Корделия заметила, что он сильно побледнел. Видимо, действительно боится и не врет, что его могут убить. А было бы неплохо.
— Хорошо, — успокоила его Корделия, — я постараюсь сделать все возможное.
— Поторопитесь, пожалуйста, — он вновь обворожительно улыбнулся, — вы, я вижу, весьма умны и понимаете, что я настроен очень серьезно. Кроме того, всем известно, что ваша сестра чрезвычайно легкомысленна и крайне неосторожна. Кто знает, что с ней может случиться?
На этих словах, оставив застывшую от возмущения и испуга Корделию, Дейвисон удалился, а вечером мрачная Памела сообщила, что он получил неприятные новости из Лондона и был вынужден срочно уехать.
Ночью Корделии пришла в голову мысль обратиться в полицию. Рассказать все как есть, а там пусть разбираются с Дейвисоном сами. Он, конечно, будет отпираться, и выставит ее с Памелой в самом невыгодном свете, но зато удастся сохранить портрет несчастной леди Маргарет и сами они будут в безопасности.
Корделия повернулась на бок и закрыла глаза, но чувство, что она должна что-то предпринять именно сейчас, не давало заснуть. Тревога не проходила, и она поняла, что нужно сделать, чтобы успокоиться.
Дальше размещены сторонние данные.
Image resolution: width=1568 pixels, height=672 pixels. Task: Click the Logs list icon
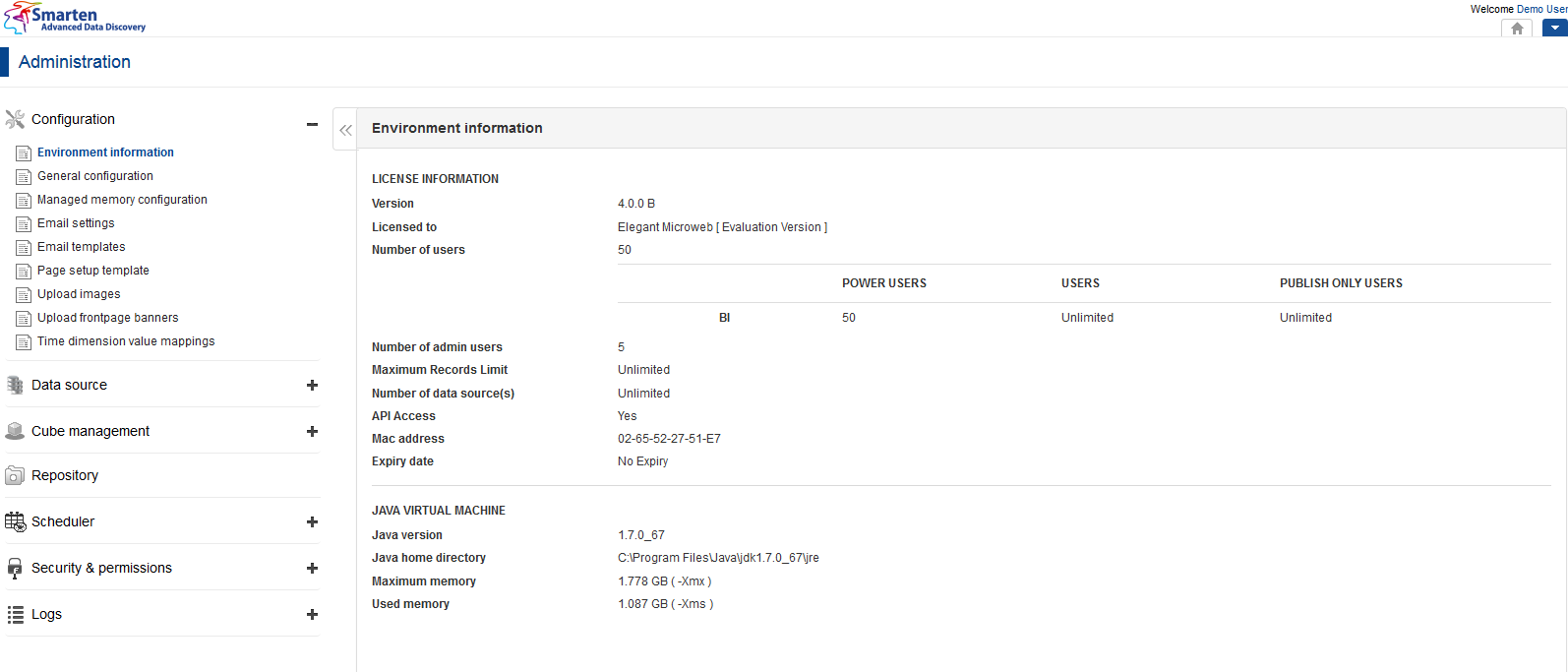pos(15,615)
Тихо выскользнув из комнаты, она поднялась в башню, где в тайнике хранились копии семнадцати самых ценных картин. Верный Арчи, стуча коготками по полу, следовал за ней. Взвалив на плечо портрет, Корделия спустилась по лестнице и двинулась к галерее. Нести картину было очень тяжело, да и атмосфера ночного замка действовала угнетающе. Наконец, она доплелась до места и с облегчением поставила картину на пол.
Пока она снимала портрет и вешала на его место копию, Арчи, возбужденный неожиданной ночной прогулкой, принялся бешено носиться по залу. Корделия шикнула на него, и песик вроде бы успокоился, но вдруг вскочил и замер в охотничьей стойке. Корделия услышала слабый шум за окном. Она схватила картину и юркнула в темную нишу, спрятавшись за огромную напольную вазу. Арчи остался в зале. На подоконнике показалась чья-то темная фигура, и Корделия узнала Дейвисона. Он спрыгнул с подоконника, увидел Арчи и остолбенел.
Возможно, ему пришла в голову мысль о привидении доблестной собаки леди Маргарет. Но Арчи развеял его страх, резво подбежав к портрету и улегшись, позируя перед неожиданно появившимся зрителем.